Mais les larmes sont vite séchées car il faut aller vite pour réaliser les mesures."La partie émotion est vite effacée par la partie technique. On est là pour un temps donné et on a toute une batterie de mesures à réaliser, sachant qu'on est quand même sujets à l'hypoxie à cette altitude : il y a 30% d'oxygène en moins donc les réflexes et la réflexion sont altérés."
Le défi de cette mesure 2023 était l'utilisation du drone à 4 800 mètres. "On a une portance qui est bien moindre à cette altitude. Donc il faut vérifier que les batteries soient bien chargées au maximum, que tous les paramètres soient OK pour que la portance du drone soit suffisante pour assumer dix minutes de relevés à cette altitude."
Un quart d'heure à 2h30 au sommet, selon la météo
L'entraînement physique et la préparation matérielle ne suffisent pas à la réussite de l'expédition.
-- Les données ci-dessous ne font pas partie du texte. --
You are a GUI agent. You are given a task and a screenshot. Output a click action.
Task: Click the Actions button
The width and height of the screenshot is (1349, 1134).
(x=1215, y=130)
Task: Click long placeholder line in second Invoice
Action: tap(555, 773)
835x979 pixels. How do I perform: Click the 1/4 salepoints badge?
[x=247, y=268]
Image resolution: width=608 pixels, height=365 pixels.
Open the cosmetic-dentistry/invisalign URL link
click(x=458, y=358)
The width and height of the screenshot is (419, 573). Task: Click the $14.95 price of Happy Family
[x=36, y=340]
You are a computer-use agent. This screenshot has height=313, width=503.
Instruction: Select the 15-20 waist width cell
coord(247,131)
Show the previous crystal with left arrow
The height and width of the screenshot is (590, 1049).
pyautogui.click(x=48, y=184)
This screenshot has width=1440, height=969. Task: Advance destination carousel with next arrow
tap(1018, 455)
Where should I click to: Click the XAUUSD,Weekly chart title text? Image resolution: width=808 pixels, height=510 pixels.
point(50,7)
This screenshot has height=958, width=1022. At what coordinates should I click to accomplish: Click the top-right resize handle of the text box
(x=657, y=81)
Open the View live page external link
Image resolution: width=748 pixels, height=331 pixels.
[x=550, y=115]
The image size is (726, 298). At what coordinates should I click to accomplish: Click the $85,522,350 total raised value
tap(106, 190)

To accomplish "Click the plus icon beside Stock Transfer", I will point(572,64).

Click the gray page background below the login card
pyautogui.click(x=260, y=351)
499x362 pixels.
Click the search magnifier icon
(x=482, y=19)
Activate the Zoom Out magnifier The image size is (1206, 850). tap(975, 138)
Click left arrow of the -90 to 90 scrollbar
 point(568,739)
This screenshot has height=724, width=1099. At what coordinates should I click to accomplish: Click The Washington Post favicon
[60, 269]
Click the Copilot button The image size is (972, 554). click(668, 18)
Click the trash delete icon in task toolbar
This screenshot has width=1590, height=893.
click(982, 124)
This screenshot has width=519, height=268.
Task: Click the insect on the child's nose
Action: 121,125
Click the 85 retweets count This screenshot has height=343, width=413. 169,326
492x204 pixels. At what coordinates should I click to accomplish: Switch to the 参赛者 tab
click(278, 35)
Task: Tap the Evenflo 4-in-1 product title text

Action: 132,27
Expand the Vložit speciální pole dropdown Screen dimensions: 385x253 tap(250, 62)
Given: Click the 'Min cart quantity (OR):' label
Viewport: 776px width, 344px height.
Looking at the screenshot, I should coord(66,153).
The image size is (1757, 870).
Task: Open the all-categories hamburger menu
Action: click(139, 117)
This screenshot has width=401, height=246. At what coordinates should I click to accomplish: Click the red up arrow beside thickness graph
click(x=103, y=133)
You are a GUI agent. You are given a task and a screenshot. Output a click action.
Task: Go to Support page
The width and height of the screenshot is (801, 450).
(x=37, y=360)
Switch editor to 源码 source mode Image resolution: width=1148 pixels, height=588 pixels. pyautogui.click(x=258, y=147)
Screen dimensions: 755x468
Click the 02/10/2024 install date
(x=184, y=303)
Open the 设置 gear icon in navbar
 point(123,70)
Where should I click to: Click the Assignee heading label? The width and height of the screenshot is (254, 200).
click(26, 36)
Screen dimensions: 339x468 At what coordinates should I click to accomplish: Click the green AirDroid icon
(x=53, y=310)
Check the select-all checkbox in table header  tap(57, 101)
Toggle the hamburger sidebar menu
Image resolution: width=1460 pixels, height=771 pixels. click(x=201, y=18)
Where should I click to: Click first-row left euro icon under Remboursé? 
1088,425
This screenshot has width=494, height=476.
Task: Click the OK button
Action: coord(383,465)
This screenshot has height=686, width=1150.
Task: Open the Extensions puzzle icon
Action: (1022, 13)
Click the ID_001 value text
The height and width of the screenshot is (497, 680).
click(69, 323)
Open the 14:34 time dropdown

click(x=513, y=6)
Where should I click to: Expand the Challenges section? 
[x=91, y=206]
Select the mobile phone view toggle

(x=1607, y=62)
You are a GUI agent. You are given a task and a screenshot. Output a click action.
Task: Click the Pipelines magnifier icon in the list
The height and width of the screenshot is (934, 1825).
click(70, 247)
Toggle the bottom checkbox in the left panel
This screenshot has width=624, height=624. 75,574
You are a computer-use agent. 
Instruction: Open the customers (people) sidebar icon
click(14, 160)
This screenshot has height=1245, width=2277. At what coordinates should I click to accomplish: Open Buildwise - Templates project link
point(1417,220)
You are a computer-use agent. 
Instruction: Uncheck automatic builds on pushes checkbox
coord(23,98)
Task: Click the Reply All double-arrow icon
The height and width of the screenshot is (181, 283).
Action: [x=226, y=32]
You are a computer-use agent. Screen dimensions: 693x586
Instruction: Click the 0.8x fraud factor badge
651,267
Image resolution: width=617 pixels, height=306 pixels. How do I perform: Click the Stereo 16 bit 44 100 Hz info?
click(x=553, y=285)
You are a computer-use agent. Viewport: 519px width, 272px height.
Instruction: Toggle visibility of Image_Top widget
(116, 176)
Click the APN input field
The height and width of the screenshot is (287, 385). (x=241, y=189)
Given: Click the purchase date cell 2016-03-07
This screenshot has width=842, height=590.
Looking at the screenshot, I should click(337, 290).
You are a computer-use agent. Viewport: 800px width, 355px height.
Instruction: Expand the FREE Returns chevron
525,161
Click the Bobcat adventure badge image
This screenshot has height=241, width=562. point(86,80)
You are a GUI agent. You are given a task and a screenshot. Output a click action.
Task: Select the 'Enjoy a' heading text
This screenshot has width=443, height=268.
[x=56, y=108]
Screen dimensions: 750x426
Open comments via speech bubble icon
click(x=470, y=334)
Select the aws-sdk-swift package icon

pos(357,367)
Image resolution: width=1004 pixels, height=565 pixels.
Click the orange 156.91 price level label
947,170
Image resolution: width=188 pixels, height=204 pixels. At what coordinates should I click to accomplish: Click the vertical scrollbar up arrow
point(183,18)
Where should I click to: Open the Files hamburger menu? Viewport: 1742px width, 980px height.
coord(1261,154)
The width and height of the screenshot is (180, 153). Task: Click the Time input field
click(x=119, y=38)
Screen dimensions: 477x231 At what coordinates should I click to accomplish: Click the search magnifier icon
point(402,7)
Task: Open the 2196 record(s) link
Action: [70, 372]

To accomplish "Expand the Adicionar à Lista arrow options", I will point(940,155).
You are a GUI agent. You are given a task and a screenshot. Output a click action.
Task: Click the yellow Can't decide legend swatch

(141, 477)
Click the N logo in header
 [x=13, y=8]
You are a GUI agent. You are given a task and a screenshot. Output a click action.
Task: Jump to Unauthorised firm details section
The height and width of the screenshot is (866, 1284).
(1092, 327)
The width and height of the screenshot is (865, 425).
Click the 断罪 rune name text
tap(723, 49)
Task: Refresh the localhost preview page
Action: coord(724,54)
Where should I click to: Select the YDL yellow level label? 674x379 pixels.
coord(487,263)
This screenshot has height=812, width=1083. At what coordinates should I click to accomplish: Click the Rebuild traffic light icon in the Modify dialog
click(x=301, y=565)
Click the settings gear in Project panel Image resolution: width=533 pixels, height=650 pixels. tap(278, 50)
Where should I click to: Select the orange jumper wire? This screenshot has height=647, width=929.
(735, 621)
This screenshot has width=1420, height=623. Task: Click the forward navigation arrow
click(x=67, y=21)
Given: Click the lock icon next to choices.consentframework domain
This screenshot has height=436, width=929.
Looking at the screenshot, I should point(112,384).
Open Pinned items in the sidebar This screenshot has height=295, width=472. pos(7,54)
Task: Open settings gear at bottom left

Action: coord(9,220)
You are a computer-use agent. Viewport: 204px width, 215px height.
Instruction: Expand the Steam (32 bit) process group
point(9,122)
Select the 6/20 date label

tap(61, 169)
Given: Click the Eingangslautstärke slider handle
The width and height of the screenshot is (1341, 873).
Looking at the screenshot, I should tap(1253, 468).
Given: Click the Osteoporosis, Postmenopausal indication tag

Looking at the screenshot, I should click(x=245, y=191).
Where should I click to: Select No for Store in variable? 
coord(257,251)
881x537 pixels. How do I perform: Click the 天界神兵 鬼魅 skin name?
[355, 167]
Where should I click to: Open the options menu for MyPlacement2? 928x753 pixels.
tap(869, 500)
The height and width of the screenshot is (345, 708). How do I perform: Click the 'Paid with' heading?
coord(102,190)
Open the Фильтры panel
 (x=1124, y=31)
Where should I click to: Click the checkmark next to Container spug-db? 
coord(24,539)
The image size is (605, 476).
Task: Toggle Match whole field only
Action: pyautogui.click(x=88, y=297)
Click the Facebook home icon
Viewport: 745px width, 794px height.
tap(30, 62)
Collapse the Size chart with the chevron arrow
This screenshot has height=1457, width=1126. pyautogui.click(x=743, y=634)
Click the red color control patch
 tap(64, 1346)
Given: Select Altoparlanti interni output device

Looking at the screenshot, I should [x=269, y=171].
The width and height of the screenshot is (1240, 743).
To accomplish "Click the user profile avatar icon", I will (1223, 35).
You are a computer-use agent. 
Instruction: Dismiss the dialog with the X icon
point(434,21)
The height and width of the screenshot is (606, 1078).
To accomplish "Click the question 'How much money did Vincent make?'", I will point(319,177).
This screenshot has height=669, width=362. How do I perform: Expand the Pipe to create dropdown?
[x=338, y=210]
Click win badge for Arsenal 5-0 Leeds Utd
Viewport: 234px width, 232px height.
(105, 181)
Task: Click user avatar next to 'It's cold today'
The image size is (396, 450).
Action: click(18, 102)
Les conditions météorologiques, parfois imprévisibles, peuvent réduire le temps passé au sommet du mont Blanc. "Quand on est montés au printemps, il y avait un vent tel que les conditions avaient commencé à devenir un peu plus draconiennes, se souvient Denis Borrel. On est donc restés un quart d'heure au sommet."
Cette expédition en septembre s'est heureusement déroulée avec une météo idéale. Les 22 participants ont pu rester jusqu'à deux heures et demie au sommet.
Un champion olympique avec les experts
Pour cette expédition, les géomètres-experts ont été accompagnés de Martin Fourcade. "Pour le passionné de montagne que je suis, le mont Blanc demeure une source inépuisable de fascination, empreint de sa dimension mythique, a confié le quintuple champion olympique de biathlon, avant l'expédition. En tant qu'athlète de haut niveau, j'ai passé une décennie à évoluer dans un univers régi par des données chiffrées, entre chronomètre, distances et vitesse... Ainsi, l'opportunité exceptionnelle de participer à la mesure 2023 me touche profondément."